> _About this exercise_
Your answer should hold all lines of the entries that include the word "will".
##### Extracted data #####
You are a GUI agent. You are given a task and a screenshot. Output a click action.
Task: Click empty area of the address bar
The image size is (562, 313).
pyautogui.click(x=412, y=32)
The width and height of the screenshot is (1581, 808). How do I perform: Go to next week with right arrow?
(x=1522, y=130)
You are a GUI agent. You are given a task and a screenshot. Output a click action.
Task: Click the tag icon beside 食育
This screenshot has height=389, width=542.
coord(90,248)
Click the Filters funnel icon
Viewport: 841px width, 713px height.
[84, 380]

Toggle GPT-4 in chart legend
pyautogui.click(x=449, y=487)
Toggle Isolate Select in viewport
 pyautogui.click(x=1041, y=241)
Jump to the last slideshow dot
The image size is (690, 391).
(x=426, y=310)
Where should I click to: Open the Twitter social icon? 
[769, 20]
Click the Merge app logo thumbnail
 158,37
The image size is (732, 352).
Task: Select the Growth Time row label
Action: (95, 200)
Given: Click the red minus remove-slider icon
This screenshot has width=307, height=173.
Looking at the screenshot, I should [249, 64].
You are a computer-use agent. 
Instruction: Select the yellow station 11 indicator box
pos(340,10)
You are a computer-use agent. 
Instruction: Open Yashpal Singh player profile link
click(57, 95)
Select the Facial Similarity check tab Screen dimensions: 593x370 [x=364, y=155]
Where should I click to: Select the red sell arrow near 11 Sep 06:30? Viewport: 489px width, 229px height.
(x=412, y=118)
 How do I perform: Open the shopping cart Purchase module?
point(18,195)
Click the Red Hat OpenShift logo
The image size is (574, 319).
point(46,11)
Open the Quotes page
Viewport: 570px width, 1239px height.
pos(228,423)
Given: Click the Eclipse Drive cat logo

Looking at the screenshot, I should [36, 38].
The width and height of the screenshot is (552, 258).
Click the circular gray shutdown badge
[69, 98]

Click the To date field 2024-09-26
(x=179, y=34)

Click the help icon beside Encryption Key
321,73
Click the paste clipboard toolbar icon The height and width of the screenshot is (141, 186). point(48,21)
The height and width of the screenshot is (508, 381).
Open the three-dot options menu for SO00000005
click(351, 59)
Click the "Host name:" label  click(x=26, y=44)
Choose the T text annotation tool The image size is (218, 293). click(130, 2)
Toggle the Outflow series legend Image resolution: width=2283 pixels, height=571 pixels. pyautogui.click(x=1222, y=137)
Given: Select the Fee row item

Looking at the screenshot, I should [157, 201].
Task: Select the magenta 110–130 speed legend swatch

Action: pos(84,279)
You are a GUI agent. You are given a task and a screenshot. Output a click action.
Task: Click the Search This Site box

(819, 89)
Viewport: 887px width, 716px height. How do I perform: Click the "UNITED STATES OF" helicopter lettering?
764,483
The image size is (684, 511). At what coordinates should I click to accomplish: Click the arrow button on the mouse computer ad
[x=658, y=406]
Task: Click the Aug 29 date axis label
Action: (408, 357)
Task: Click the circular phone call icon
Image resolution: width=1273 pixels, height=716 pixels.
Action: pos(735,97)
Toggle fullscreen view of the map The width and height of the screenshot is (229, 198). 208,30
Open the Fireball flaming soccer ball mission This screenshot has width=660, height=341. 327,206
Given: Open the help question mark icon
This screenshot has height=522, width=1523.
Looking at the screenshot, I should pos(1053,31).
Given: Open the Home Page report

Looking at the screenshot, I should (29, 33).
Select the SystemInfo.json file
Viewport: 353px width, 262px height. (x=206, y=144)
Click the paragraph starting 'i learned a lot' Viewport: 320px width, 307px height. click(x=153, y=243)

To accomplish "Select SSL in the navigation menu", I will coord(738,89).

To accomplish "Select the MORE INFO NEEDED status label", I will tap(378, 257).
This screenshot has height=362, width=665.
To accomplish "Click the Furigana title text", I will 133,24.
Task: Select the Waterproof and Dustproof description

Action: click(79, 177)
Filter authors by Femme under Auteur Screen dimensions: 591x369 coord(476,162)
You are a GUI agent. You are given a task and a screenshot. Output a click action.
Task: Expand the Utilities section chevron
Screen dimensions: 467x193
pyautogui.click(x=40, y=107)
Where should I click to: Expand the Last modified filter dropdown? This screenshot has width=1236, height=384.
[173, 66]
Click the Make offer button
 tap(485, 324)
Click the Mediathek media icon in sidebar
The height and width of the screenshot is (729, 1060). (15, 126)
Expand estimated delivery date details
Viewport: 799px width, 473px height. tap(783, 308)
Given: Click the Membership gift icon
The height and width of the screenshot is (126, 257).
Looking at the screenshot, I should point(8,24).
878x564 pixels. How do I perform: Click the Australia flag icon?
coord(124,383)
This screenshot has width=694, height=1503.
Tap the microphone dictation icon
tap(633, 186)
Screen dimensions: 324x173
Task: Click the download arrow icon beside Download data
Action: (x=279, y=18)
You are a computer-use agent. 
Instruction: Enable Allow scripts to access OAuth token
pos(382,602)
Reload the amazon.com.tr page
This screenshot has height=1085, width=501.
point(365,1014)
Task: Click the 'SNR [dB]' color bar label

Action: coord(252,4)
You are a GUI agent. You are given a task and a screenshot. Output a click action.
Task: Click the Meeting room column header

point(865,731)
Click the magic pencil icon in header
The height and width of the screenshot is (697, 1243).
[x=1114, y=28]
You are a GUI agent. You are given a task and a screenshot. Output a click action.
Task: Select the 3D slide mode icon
#####
> _Your response_
To accomplish "Select SSL in the navigation menu", I will coord(738,89).
To accomplish "Select the MORE INFO NEEDED status label", I will tap(378, 257).
To accomplish "Click the Furigana title text", I will 133,24.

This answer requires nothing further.